● Assignment
Of the material below, the lines to be retyped are those from the line containing "Click the Gallery icon" through the line containing "276x182 pixels.", inclusive; reproduce them exactly.

● Source data
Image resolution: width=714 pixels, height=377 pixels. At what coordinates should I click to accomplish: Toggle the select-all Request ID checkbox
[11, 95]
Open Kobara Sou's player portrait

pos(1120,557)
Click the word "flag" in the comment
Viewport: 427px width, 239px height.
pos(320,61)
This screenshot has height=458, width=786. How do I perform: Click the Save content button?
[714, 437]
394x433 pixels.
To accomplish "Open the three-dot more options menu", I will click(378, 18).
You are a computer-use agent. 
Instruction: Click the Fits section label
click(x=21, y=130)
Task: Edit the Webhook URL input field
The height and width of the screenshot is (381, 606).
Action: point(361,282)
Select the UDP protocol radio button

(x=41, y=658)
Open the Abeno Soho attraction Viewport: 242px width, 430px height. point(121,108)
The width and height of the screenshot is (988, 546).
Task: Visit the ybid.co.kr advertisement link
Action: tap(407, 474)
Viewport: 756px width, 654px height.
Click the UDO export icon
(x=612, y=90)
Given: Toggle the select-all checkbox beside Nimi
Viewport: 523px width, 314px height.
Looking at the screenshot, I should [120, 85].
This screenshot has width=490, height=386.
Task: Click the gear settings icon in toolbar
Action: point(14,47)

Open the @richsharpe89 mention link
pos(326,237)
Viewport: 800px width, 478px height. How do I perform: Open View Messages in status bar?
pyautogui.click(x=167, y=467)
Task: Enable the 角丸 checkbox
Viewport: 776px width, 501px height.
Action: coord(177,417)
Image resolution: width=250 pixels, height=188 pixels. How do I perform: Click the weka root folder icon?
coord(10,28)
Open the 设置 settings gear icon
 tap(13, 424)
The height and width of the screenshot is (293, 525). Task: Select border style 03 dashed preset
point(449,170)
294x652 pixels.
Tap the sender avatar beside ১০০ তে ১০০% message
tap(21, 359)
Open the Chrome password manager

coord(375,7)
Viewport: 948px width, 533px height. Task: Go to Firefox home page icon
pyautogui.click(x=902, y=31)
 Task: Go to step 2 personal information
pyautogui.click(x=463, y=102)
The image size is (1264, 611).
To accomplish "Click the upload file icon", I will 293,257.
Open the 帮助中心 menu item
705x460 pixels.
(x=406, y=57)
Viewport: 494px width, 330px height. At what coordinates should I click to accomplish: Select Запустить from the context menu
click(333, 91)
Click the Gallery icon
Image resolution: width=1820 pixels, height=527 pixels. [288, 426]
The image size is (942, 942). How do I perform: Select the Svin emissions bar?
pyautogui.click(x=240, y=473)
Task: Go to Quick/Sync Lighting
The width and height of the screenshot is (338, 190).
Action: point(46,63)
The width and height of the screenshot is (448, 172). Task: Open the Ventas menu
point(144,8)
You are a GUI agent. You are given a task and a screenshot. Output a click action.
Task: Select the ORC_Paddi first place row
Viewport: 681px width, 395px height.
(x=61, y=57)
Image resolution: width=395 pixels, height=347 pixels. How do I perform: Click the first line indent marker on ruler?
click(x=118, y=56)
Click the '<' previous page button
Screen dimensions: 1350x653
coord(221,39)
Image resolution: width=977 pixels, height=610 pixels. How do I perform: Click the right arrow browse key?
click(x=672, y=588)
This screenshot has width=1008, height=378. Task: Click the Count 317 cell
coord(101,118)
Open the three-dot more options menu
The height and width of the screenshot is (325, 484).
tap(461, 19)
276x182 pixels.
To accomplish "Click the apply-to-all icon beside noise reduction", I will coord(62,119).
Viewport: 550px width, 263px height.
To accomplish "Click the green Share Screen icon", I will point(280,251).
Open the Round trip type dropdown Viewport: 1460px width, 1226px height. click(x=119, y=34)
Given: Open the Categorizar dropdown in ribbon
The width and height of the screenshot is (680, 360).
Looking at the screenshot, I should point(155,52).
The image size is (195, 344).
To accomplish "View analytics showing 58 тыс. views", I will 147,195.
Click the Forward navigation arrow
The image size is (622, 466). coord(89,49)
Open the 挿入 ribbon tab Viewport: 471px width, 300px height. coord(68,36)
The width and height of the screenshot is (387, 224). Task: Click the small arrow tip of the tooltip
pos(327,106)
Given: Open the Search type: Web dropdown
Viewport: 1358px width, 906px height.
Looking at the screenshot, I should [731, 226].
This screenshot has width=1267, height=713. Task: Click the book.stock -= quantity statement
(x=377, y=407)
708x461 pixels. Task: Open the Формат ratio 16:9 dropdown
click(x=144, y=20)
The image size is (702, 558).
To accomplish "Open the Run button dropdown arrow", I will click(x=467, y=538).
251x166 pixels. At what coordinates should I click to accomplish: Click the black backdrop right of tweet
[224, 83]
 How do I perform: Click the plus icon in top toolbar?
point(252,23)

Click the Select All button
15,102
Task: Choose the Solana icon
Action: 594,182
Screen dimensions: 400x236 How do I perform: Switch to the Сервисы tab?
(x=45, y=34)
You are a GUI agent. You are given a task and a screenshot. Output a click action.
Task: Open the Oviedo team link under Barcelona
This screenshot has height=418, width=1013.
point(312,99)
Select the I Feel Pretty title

● Answer for this exercise
Click the Gallery icon
Image resolution: width=1820 pixels, height=527 pixels. [288, 426]
The image size is (942, 942). How do I perform: Select the Svin emissions bar?
pyautogui.click(x=240, y=473)
Task: Go to Quick/Sync Lighting
The width and height of the screenshot is (338, 190).
Action: point(46,63)
The width and height of the screenshot is (448, 172). Task: Open the Ventas menu
point(144,8)
You are a GUI agent. You are given a task and a screenshot. Output a click action.
Task: Select the ORC_Paddi first place row
Viewport: 681px width, 395px height.
(x=61, y=57)
Image resolution: width=395 pixels, height=347 pixels. How do I perform: Click the first line indent marker on ruler?
click(x=118, y=56)
Click the '<' previous page button
Screen dimensions: 1350x653
coord(221,39)
Image resolution: width=977 pixels, height=610 pixels. How do I perform: Click the right arrow browse key?
click(x=672, y=588)
This screenshot has width=1008, height=378. Task: Click the Count 317 cell
coord(101,118)
Open the three-dot more options menu
The height and width of the screenshot is (325, 484).
tap(461, 19)
276x182 pixels.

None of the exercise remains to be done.